(Buffalo) Jean-François Houle n’a pas hésité. « Quel élément de Juraj Slafkovsky t’impressionne le plus ? », lui a demandé un journaliste, jeudi matin.

« Son gabarit. On ne voit pas ça souvent, cette taille-là à 18 ans », a répondu l’entraîneur-chef du Rocket de Laval.

Même spontanéité pour Xavier Simoneau, un attaquant qui détient un contrat avec le Rocket. Ce qui l’a marqué de Slafkovsky ? « C’est un bœuf ! Il est immense. Moi, je fais 5 pi 6, 180 lb tout mouillé ! »

Au jour 1 du tournoi des recrues auquel le Canadien participe, la carrure du premier choix du dernier repêchage a alimenté les discussions. Ses plus récentes données indiquaient 6 pi 4 po et 229 lb, mais le Tricolore a publié des chiffres mis à jour. On y apprenait que Slafkovsky a fait osciller la balance à 238 lb, tout comme le défenseur Arber Xhekaj.

Dans un tournoi où on retrouve, chez les espoirs des Sabres, par exemple, deux patineurs de moins de 170 lb, leur ossature a fait jaser.

J’ai juste levé des poids au gym, des choses comme ça. Mais je serai moins lourd quand la saison va commencer.

Juraj Slafkovsky

Xhekaj a quant à lui relativisé le chiffre 238. « On se pesait tous les jours au gym avant le tournoi, a raconté l’Ontarien. Certains jours, on était à 230, d’autres, on était à 238. Les deux, on est autour de 230 et je suis à mon aise à ce poids. »

Quoi qu’il en soit, le chiffre frappe l’imaginaire. La saison dernière, dans la LNH, seulement quatre attaquants pesaient 238 lb ou plus : Brian Boyle, Frédérik Gauthier, Alexander Ovechkin et Patrick Maroon. Mais ces joueurs sont tous dans la trentaine, sauf Gauthier, 27 ans. À titre indicatif, Ovechkin était répertorié à 212 lb à son année de repêchage.

Un indicateur parmi tant d’autres

Depuis le mythique jeu Ice Hockey, où on se composait une équipe en choisissant des « petits », des « moyens » et des « gros », la taille a longtemps été un objet de fascination.

À en juger par les réactions, tant des amateurs que des intervenants sur place, on y accorde encore de l’importance. Sur Twitter, l’ancien joueur Maxim Lapierre a d’ailleurs déploré les excès de certains.

Jean Lemoyne, professeur au département des sciences de l’activité physique de l’Université du Québec à Trois-Rivières (UQTR), a longuement étudié la question. Il a notamment mené une étude auprès de joueurs québécois de 14 à 16 ans.

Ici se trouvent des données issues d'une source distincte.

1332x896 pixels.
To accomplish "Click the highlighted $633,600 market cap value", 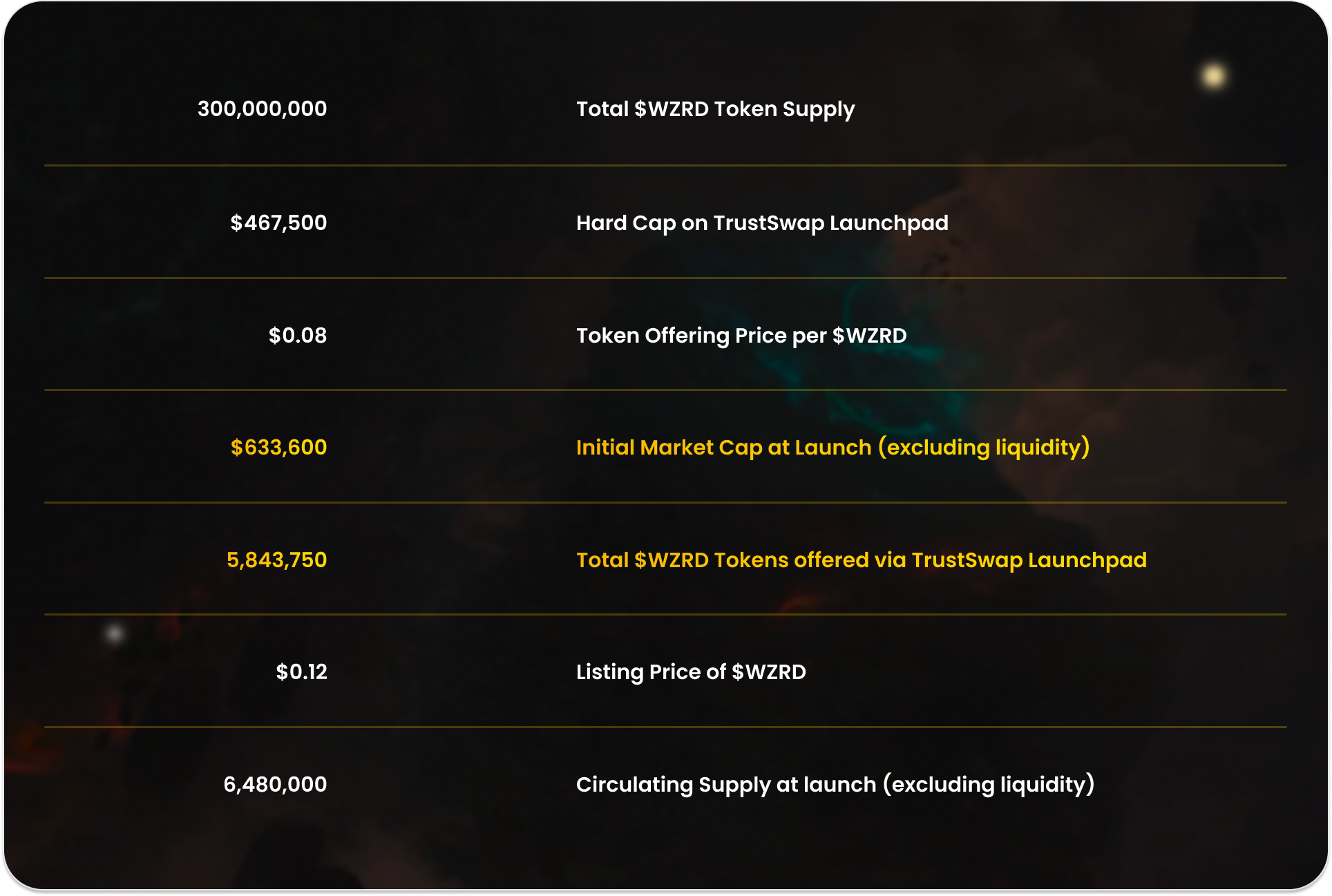I will pyautogui.click(x=278, y=447).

« Ça reste un phénomène très fort dans la culture du hockey : bigger is better, estime Lemoyne, au bout du fil. On dirait que ça a changé un peu dans la dernière décennie, le prototype du défenseur n’est plus celui de Chris Pronger. Mais les Blues, le Lightning et les Capitals, en gagnant la Coupe, ont rehaussé la valeur des gros joueurs. La grosseur redevient importante parce qu’avant, les gars plus gros n’étaient peut-être pas aussi agiles. À talent égal, les équipes vont favoriser le plus costaud. »

Lemoyne rappelle que le poids ne fait pas foi de tout.

Dans notre étude, on rappelle de faire attention à la morphologie, parce que ça ne se transfère pas nécessairement en habiletés sur la glace.

Jean Lemoyne, professeur au département des sciences de l’activité physique de l’Université du Québec à Trois-Rivières

Entraîneur-chef des Olympiques de Gatineau, Louis Robitaille y va de la même mise en garde. Il rappelle que le pourcentage de gras et la masse musculaire en disent plus long que le simple poids. Que la flexibilité est aussi une qualité athlétique valorisée. Sauf qu’il voit beaucoup de joueurs accorder trop d’importance à la prise de poids.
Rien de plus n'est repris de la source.